─── The records
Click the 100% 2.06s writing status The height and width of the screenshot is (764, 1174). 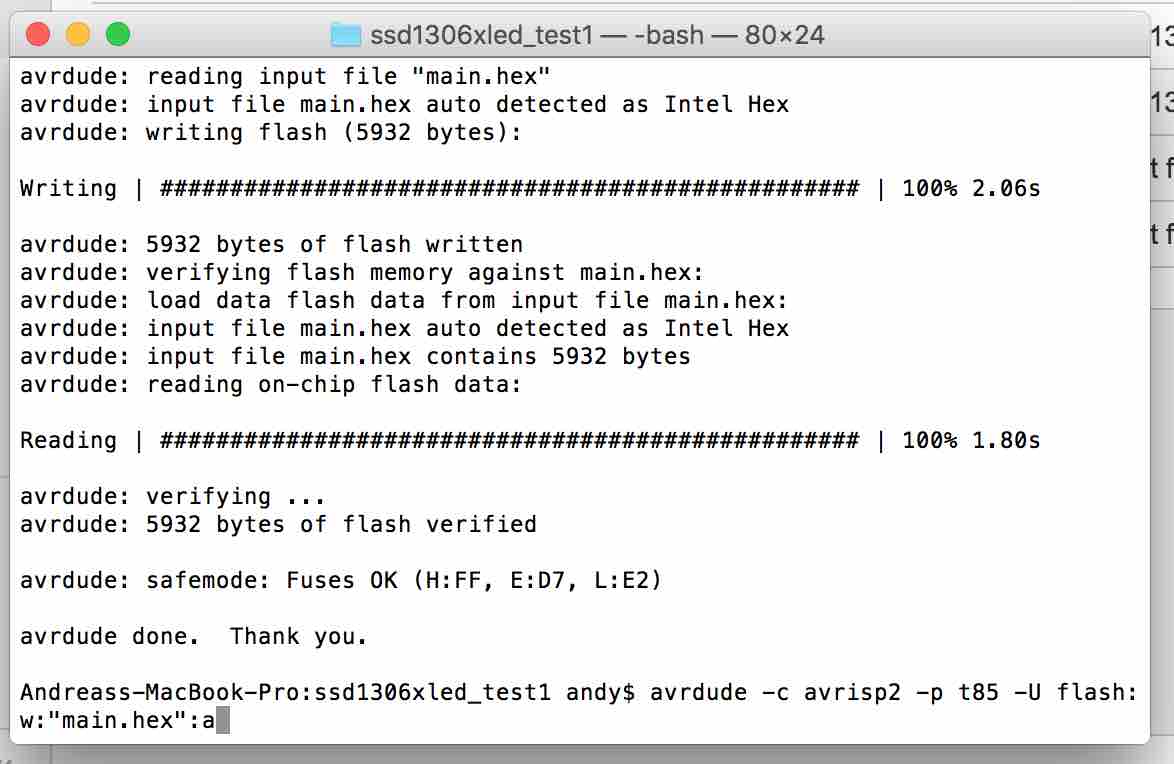(971, 188)
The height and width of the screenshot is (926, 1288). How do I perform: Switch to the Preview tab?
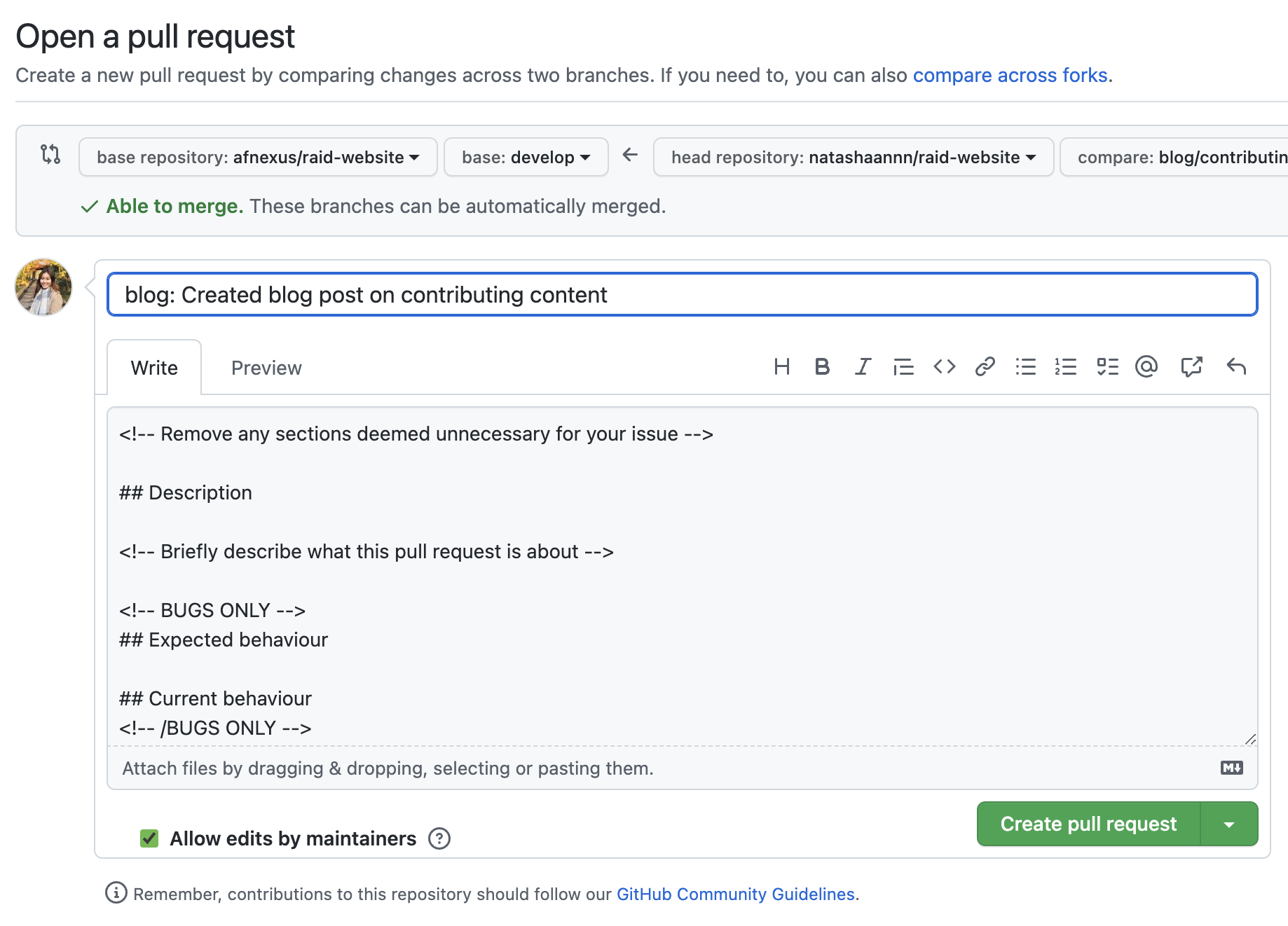(x=266, y=368)
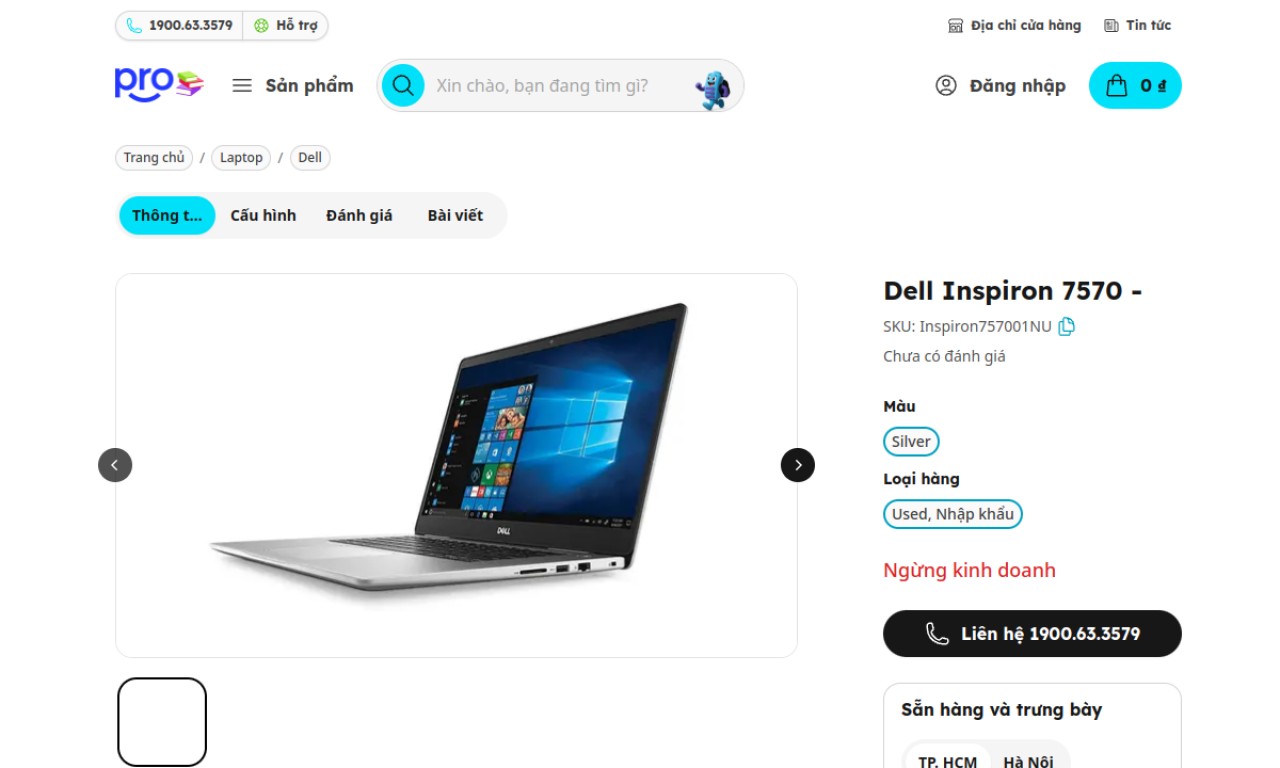The width and height of the screenshot is (1280, 768).
Task: Show next product image arrow
Action: [798, 465]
──────
▶ [The problem] I would like you to set down the lines above, from the one containing "The height and width of the screenshot is (926, 1288)." to the final line, exactly as written and without pictures.

▶ [Task answer]
The height and width of the screenshot is (926, 1288). How do I perform: Switch to the Preview tab?
(x=266, y=368)
The width and height of the screenshot is (1280, 768).
Task: Show next product image arrow
Action: [798, 465]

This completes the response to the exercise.